As we already know that Google has launched verified tick on Gmail to show the authenticity of the emails sent from brand and to identify spammers. This is definitely a very helpful feature for the gmail users to identify any spam emails. But as per a latest report by Chris Plummer, a Security Architect shows that spammers might have found a way to bypass the gmail blue tick or found a way to get a blue tick in some alternative way and sent emails which look like an email sent from a brand. See below example for the same.
Read more about the Gmail Blue Tick Feature here
Brands can verify their brand identity and can claim the blue tick via various platforms like Domain-based Message Authentication, Reporting, and Conformance (DMARC) and Verified Mark Certificate (VMC) and Brand Indicators for Message Identification (BIMI). If any company follows the process and verifies their brand authenticity, emails from that particular brand can be seen with a brand logo and a blue verified tick.

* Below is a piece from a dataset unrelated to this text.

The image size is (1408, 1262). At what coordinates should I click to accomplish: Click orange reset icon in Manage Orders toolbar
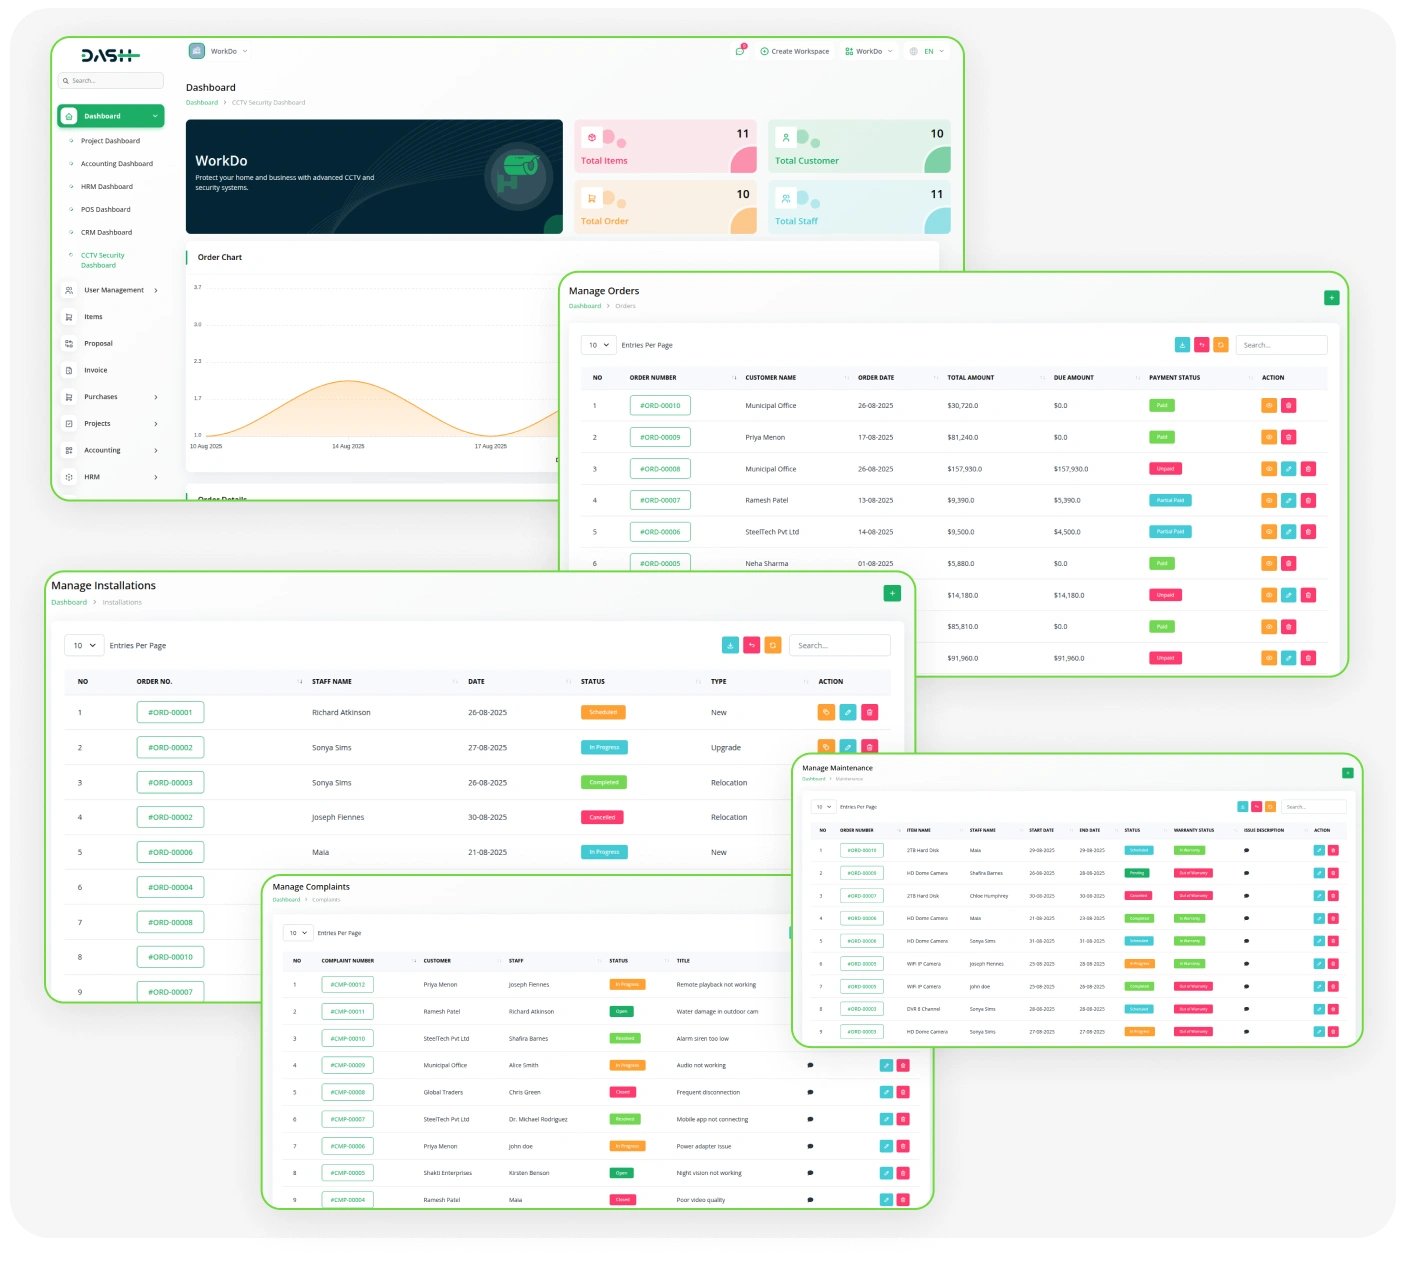pos(1220,345)
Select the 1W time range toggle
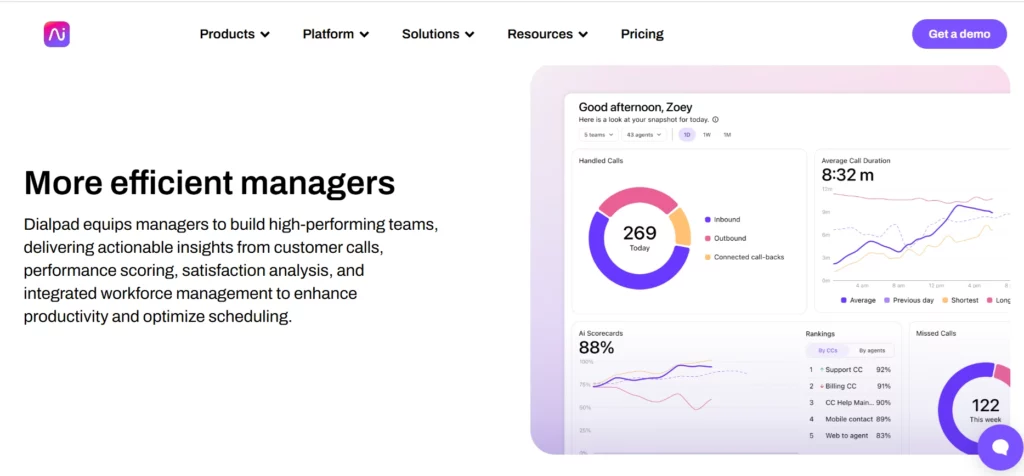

As per the post shared by Chris Plummer, it is seen that a scammer has sent an email with the brand logo of UPS and a random email address with the verified tick bypassing the Google’s security process to verify the brand. Which enables the spammers to send emails which look like legit email from a brand and can misguide the readers and will become difficult to identify the spam emails.
We hope Google will address the issue and fix any gaps in this process to make the system secure. Given the extensive use of the internet and smartphones, we have already seen a spike in the cyber crimes, every users should be very cautious while accessing any website, downloading any application, clicking any link or download an attachment.